======== Input
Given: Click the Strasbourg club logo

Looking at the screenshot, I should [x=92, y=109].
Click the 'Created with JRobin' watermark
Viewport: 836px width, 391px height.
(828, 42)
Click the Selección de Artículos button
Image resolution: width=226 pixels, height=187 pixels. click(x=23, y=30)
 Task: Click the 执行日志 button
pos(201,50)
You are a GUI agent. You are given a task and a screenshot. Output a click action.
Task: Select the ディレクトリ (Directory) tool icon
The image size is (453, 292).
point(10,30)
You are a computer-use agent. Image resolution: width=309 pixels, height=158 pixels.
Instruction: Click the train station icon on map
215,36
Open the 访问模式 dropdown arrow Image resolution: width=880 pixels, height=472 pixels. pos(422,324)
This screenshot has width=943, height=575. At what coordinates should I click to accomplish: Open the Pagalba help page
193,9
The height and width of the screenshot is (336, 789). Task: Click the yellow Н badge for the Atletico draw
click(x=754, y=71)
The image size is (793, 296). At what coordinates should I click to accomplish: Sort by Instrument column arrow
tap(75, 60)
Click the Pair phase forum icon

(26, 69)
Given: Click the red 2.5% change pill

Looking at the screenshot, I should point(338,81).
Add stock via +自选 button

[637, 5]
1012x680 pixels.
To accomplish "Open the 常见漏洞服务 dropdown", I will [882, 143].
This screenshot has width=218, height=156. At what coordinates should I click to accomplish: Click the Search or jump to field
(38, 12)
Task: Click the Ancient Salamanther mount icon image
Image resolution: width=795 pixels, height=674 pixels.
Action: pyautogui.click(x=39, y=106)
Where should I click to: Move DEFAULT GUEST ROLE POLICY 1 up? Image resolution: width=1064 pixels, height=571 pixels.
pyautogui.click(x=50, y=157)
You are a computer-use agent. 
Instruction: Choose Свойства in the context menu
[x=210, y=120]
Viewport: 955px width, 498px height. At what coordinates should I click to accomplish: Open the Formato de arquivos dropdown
================
• _Task objective_
The line containing "You are a GUI" begins the span, and the last line of the records above ends it. Return that span exactly, and nothing outside it.

• _Task output_
You are a GUI agent. You are given a task and a screenshot. Output a click action.
Task: Select the ディレクトリ (Directory) tool icon
The image size is (453, 292).
point(10,30)
You are a computer-use agent. Image resolution: width=309 pixels, height=158 pixels.
Instruction: Click the train station icon on map
215,36
Open the 访问模式 dropdown arrow Image resolution: width=880 pixels, height=472 pixels. pos(422,324)
This screenshot has width=943, height=575. At what coordinates should I click to accomplish: Open the Pagalba help page
193,9
The height and width of the screenshot is (336, 789). Task: Click the yellow Н badge for the Atletico draw
click(x=754, y=71)
The image size is (793, 296). At what coordinates should I click to accomplish: Sort by Instrument column arrow
tap(75, 60)
Click the Pair phase forum icon

(26, 69)
Given: Click the red 2.5% change pill

Looking at the screenshot, I should point(338,81).
Add stock via +自选 button

[637, 5]
1012x680 pixels.
To accomplish "Open the 常见漏洞服务 dropdown", I will [882, 143].
This screenshot has width=218, height=156. At what coordinates should I click to accomplish: Click the Search or jump to field
(38, 12)
Task: Click the Ancient Salamanther mount icon image
Image resolution: width=795 pixels, height=674 pixels.
Action: pyautogui.click(x=39, y=106)
Where should I click to: Move DEFAULT GUEST ROLE POLICY 1 up? Image resolution: width=1064 pixels, height=571 pixels.
pyautogui.click(x=50, y=157)
You are a computer-use agent. 
Instruction: Choose Свойства in the context menu
[x=210, y=120]
Viewport: 955px width, 498px height. At what coordinates should I click to accomplish: Open the Formato de arquivos dropdown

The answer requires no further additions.